Records contained in a dataset:
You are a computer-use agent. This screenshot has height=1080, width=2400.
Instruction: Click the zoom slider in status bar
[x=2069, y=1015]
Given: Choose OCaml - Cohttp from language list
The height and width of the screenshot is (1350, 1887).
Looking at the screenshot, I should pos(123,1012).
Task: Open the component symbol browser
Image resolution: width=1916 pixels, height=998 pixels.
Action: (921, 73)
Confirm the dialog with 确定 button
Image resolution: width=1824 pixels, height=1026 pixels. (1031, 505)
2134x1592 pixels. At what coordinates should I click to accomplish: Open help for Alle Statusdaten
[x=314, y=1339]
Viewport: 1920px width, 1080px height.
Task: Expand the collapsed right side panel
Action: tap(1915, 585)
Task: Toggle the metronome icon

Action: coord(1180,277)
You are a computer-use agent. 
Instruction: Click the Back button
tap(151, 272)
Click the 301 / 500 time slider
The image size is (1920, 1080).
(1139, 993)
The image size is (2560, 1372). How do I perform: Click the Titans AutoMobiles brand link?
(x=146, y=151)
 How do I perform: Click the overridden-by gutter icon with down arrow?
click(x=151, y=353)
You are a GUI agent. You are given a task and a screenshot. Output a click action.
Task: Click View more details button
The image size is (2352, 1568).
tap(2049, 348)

What the exercise asks. Show all lines above containing "agent".

Solution to the exercise.
You are a computer-use agent. This screenshot has height=1080, width=2400.
You are a computer-use agent. 
You are a GUI agent. You are given a task and a screenshot. Output a click action.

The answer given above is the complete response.